(Element and text location data)
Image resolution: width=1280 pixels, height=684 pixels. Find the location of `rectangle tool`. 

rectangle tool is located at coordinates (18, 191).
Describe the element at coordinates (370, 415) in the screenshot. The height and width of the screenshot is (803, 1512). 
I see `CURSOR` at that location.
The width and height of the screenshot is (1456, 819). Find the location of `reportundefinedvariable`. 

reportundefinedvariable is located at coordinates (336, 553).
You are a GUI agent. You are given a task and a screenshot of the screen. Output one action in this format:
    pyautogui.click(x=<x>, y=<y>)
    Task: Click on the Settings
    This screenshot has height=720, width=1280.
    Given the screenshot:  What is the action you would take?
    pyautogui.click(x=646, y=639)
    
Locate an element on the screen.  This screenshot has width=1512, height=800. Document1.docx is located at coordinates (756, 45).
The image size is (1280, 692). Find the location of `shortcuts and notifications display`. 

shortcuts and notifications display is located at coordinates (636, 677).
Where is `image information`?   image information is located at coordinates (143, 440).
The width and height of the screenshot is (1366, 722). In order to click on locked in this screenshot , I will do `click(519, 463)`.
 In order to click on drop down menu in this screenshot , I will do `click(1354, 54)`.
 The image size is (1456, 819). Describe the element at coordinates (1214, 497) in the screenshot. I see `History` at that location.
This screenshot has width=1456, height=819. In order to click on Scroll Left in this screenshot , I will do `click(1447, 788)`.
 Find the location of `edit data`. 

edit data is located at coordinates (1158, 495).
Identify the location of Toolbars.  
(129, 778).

WHAT IS NEEDED: Edit everything from the line containing "In order to click on drop" down to the line containing "The image size is (1456, 819).", changing "drop down menu" to "dropdown menu" and leaving all else unchanged.

SOLVED PROBLEM:
 In order to click on dropdown menu in this screenshot , I will do `click(1354, 54)`.
 The image size is (1456, 819). Describe the element at coordinates (1214, 497) in the screenshot. I see `History` at that location.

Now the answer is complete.